2) In the future , only one treatment could be necessary to achieve a CR(Complete Response), making TLT treatment more affordable.


As a bonus TLT seem to have a good shot at a Universal Covid-19 Vaccine.

Excellent post wildbird...

Would be interesting to know what number of patients (if any) crossed over from other trials for this Ph 2 study.  Any cross-over patients could represent a particularly difficult-to-treat subset...imo, this is an entirely different category of patients that possibly represents a more resistant cancer.  I also think we are dealing with other unique headwinds, including the relative lack of clinical attention/knowledge re: our ACT.  It wouldn't surprise me if our trial gets too often overlooked by your typical community specialist who is non-PDT trained & less/unfamiliar with our type of ACT.  This could explain any perceived slow enrollment...not to mention an eligible enrollee must also retain the study drug/TLD-1433 for a minimum of 1 hr...a procedure Keytruda trial patients obviously avoided.
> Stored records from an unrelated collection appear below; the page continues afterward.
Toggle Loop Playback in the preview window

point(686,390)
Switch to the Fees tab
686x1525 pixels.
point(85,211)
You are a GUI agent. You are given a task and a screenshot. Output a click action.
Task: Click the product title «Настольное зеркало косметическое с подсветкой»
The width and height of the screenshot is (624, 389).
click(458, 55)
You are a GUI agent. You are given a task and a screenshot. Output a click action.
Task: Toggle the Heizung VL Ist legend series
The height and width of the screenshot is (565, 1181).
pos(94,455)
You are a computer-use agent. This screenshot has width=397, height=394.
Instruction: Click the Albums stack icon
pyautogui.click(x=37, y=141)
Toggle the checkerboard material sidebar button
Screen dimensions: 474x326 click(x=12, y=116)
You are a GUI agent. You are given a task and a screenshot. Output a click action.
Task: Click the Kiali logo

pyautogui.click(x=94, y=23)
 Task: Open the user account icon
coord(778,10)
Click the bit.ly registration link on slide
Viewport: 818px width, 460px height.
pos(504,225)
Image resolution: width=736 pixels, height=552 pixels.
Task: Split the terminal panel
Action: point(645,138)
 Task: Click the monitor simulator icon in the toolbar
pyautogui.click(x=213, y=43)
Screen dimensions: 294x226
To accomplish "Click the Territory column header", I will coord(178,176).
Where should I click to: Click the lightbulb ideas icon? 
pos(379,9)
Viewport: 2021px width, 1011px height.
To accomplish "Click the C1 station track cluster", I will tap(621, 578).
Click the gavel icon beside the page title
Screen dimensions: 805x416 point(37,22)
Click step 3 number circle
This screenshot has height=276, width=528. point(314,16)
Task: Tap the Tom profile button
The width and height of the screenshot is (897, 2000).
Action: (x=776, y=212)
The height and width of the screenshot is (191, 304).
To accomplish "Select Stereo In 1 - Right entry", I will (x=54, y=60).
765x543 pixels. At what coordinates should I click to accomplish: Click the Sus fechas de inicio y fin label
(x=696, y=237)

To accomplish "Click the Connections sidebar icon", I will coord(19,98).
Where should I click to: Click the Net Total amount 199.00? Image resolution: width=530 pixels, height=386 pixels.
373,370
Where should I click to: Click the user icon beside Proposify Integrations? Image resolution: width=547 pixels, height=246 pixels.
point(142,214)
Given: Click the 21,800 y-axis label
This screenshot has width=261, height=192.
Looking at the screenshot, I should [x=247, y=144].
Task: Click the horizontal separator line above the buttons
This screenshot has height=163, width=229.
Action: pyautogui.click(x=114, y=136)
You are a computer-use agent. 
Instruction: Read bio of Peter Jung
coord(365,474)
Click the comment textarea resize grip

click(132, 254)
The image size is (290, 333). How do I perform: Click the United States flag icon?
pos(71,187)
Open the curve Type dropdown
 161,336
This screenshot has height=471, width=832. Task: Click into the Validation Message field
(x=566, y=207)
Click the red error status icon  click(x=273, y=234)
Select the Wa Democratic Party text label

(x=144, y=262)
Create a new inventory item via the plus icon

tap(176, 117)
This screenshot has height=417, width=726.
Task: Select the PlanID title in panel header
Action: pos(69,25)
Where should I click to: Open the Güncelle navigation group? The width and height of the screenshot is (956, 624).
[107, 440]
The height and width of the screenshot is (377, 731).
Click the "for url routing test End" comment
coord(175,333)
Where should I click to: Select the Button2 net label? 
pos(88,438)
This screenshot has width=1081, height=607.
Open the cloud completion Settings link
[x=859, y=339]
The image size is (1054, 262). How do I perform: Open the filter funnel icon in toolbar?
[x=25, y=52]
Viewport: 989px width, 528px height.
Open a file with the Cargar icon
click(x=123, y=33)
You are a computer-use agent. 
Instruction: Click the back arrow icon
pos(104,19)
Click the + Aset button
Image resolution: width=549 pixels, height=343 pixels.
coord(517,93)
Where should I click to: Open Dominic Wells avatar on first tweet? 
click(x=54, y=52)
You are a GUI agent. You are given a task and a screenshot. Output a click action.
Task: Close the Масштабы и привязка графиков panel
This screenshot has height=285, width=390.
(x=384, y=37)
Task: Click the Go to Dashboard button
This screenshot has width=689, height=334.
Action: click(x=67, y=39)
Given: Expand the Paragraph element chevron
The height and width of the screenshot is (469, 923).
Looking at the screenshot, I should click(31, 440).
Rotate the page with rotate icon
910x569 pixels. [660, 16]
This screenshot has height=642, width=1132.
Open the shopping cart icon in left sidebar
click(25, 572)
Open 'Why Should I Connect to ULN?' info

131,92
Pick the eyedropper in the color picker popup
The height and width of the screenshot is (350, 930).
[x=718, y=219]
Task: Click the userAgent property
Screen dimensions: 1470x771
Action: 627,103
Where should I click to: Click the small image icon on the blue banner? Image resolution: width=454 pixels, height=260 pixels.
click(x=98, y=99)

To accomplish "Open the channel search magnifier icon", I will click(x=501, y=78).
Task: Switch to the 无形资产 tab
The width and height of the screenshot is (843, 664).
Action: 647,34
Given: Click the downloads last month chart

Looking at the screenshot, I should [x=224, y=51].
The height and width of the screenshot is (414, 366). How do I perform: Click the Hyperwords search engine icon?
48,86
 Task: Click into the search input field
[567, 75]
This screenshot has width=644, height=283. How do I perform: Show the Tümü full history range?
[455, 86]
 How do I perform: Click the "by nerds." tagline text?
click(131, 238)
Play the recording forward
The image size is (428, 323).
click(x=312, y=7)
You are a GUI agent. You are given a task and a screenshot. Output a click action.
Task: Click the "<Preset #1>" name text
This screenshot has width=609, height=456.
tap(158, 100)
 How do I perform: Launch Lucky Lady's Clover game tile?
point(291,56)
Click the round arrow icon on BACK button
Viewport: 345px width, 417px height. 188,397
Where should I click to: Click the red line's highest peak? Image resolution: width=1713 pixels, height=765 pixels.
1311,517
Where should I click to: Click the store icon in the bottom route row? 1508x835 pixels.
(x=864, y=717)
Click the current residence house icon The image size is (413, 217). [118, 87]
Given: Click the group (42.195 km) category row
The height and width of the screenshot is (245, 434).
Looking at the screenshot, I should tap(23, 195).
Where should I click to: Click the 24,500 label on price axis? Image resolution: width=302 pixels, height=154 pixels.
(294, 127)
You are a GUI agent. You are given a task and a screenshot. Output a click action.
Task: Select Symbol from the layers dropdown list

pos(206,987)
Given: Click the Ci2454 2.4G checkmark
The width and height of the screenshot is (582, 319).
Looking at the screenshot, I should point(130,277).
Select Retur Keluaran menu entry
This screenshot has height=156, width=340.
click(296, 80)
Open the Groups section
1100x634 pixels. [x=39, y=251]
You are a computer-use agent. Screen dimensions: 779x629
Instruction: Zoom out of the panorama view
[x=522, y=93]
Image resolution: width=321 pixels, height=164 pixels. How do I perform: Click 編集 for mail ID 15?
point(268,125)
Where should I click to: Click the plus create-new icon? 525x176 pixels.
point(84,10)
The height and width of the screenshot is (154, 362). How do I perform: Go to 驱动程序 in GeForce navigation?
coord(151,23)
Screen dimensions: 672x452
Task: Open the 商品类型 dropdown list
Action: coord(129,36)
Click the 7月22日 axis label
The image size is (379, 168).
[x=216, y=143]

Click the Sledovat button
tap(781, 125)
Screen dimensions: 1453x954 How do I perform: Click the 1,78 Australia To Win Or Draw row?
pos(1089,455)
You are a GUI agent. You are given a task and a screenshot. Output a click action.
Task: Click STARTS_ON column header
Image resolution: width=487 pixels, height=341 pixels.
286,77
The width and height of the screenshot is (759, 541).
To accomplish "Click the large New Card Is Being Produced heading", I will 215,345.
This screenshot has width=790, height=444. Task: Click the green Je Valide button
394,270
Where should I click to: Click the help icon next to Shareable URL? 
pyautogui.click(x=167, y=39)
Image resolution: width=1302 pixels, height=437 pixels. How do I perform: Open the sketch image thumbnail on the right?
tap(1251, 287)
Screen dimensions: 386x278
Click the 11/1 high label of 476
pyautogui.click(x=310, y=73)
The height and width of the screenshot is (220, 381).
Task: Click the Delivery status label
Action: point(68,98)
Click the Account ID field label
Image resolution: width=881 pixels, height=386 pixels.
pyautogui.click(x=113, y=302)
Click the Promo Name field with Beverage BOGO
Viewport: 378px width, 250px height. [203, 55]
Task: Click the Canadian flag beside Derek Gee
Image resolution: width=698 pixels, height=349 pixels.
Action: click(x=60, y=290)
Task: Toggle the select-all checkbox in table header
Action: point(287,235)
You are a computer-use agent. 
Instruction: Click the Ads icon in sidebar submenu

Ultimately, the duration of response numbers will be key, & will provide further insight re: the future number of treatments needed.  It certainly makes sense that a stable/unchanged CIS patient, a PR patient or a CR patient who converted to NR could all benefit from an additional treatment/boost on an as needed/minimum interval basis.  And unlike the competition, which utilizes a single clinically immutable drug (or combination of two drugs), our ACT is more adjustable for enhancing the treatment response.  This is due to the fact that we are not simply relying on a single drug(s) independent effects. We obviously have a drug that has maximal benefit when activated by an external source...a source that can potentially be modified & further refined.  This adaptability will likely become more apparent as it relates to the treatment of other solid tumor types, including NSCLC & GBM.   All JMHO.